21st July 2010, Comments 0 comments

Hungary's prime minister said Wednesday his "world champion" country did not need a new IMF credit line when the current one expires in October, after talks with the lender broke down last weekend.

"Hungary and the International Monetary Fund had a deal, which expires in October. So there is no point in negotiating long-term questions with the IMF," Viktor Orban said in Berlin after talks with German Chancellor Angela Merkel.

"Once it expires, we no longer have to negotiate with the IMF, but with the European Union ... We have to agree with the EU, not with the IMF, how we will reduce our budget deficit ... to less than three percent," he said.

"We are world champions when it comes to cutting spending."

Orban added that Hungary would still manage to cut its budget deficit to 3.8 percent of ecoomic output in 2010, as agreed with the IMF and the EU in return for a 20-billion-euro (25.6-billion-dollar) credit line, untapped so far in 2010.

The comments followed a break-down last weekend in talks between the Hungarian government and the IMF and the EU on reviewing the country's efforts to rein in its deficit.

As a result the Hungarian currency, the florint, tumbled to fresh lows when markets opened again on Monday, and the country's borrowing costs rose as investors jitters resulted in a disappointing auction of government debt.

The IMF and the EU were critical of Hungary's efforts to balance its books, saying Orban's centre-right government, elected in a landslide victory in April, had to do more to meet its targets.

They also attacked a planned bank levy which Orban hopes will generate 650 million euros in extra revenues, saying it will would do serious damage to Hungary's investment climate and hit growth.

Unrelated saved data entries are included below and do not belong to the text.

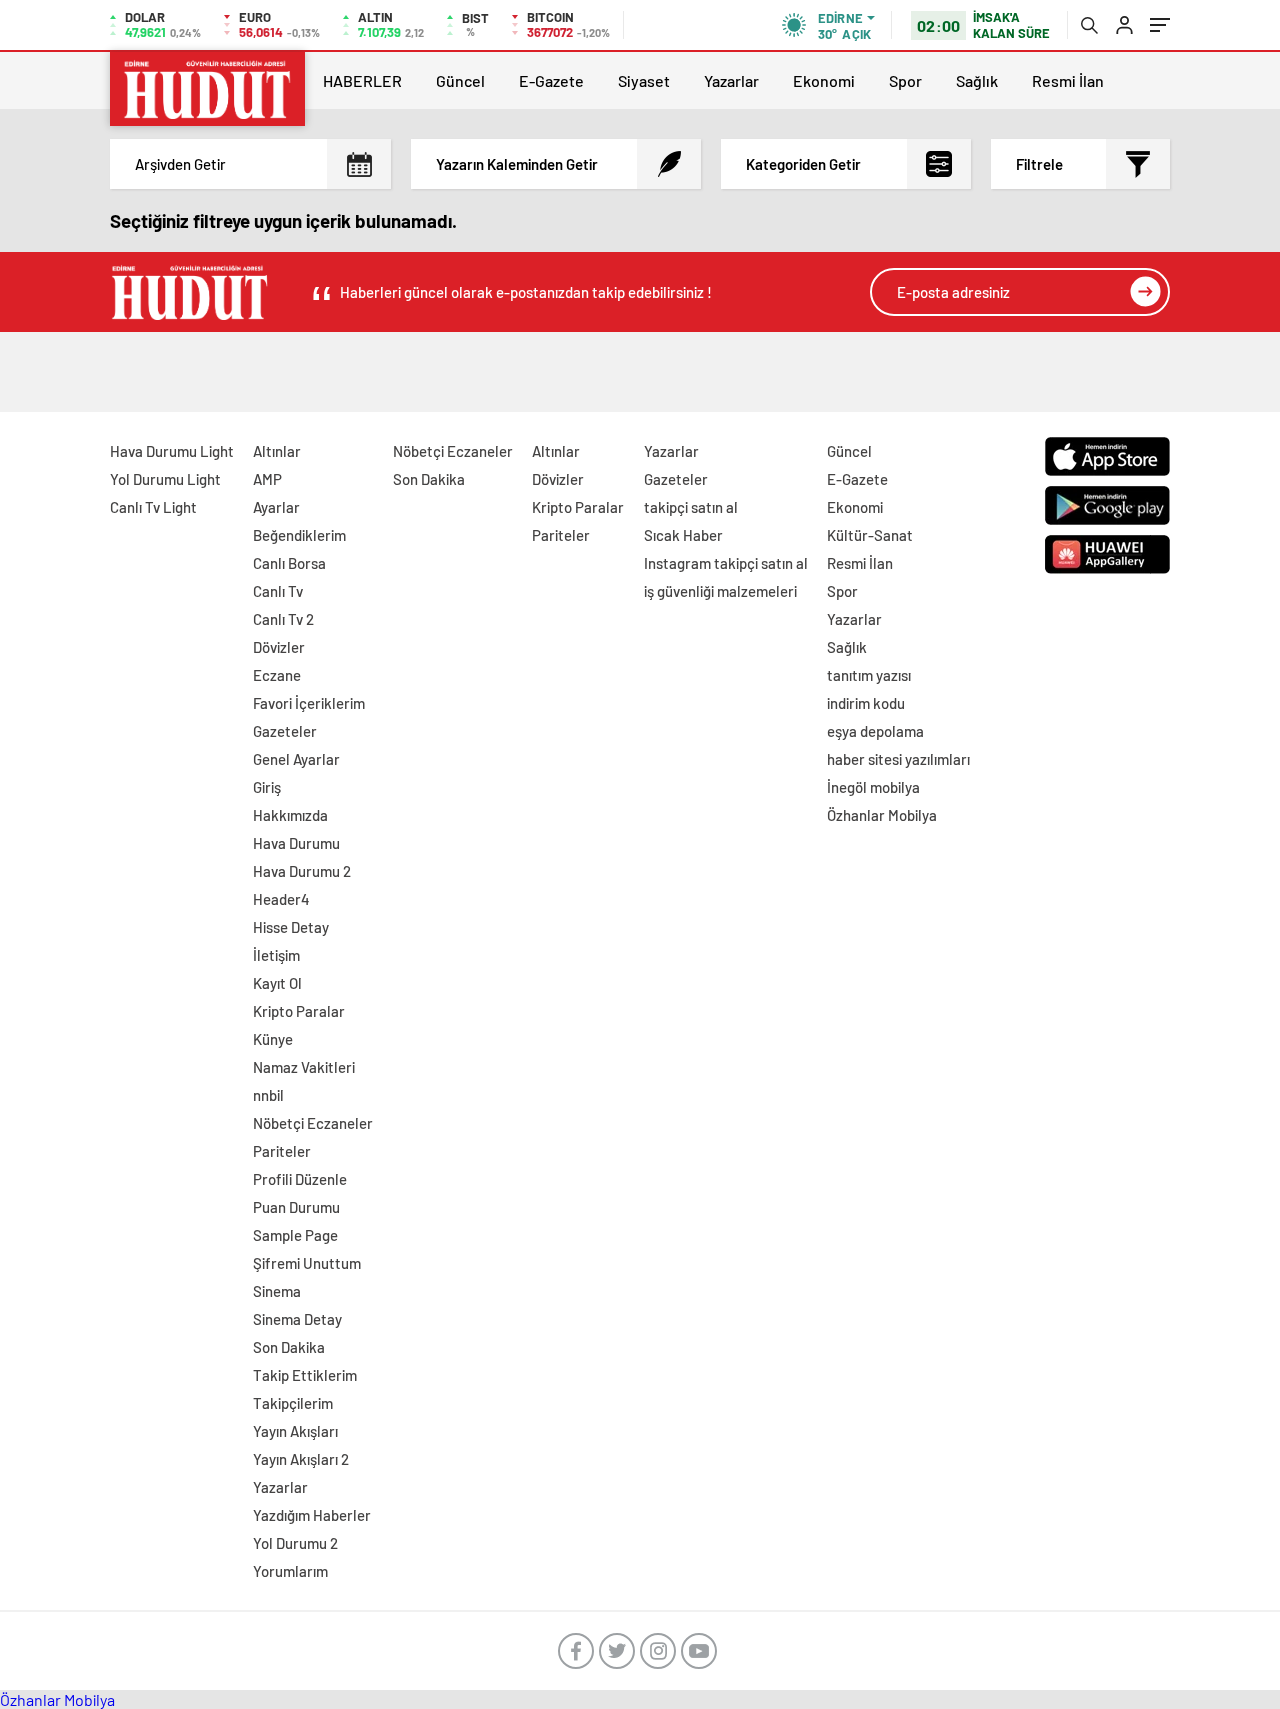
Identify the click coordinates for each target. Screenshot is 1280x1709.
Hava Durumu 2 (302, 871)
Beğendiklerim (299, 535)
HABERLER (362, 80)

Merkel, who as head of Europe's biggest economy would be the largest contributor to any further EU credit line, steered clear of criticising Orban, at least in public.

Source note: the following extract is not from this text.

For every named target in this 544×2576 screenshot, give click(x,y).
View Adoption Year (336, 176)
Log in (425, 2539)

"Hungary in the long term must return to a stable footing. With a deficit of 3.8 percent it doesn't look that bad, although we have to look at next year," Merkel told a joint news conference.

She also stopped short of directly criticising Orban's planned bank levy, saying only that proceeds from a similary planned levy in Germany were not intended to reduce Berlin's deficit but to create a rescue fund for any future financial crisis.